┌─ EXERCISE DATA
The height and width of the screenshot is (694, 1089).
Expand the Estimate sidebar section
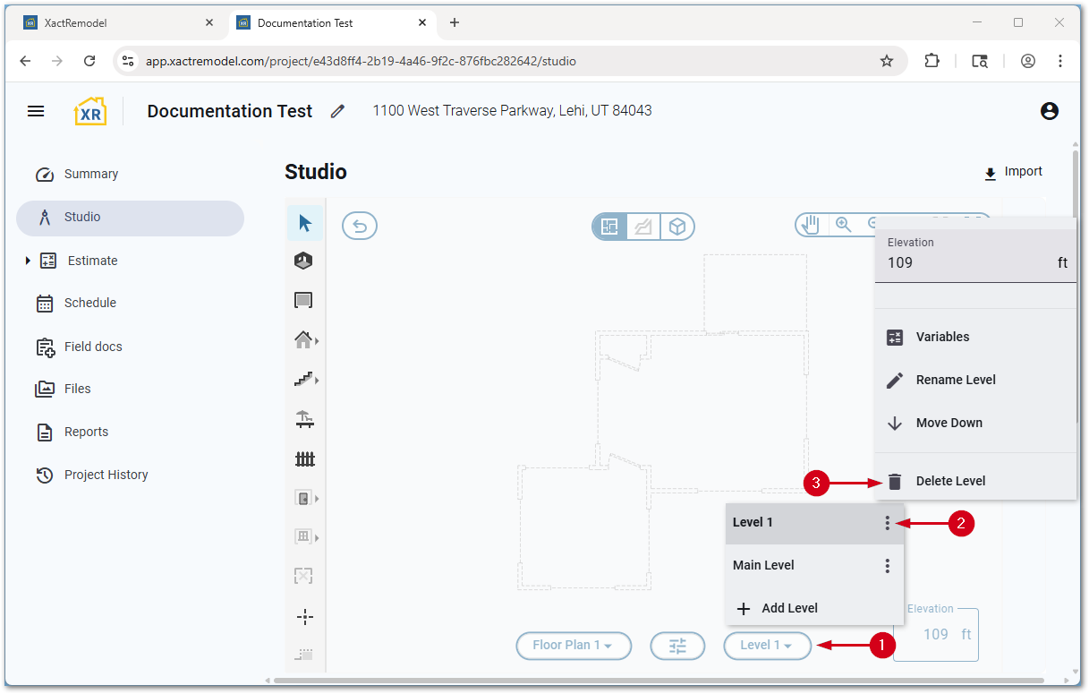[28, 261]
└─
┌─ EXERCISE DATA
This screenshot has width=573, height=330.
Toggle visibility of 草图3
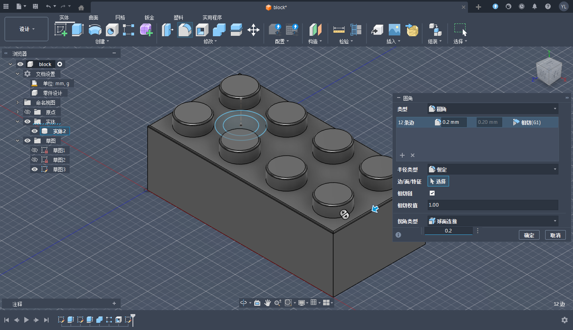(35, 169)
└─
Show every line in the entries above that contains the string "height".

The height and width of the screenshot is (694, 1089).
This screenshot has width=573, height=330.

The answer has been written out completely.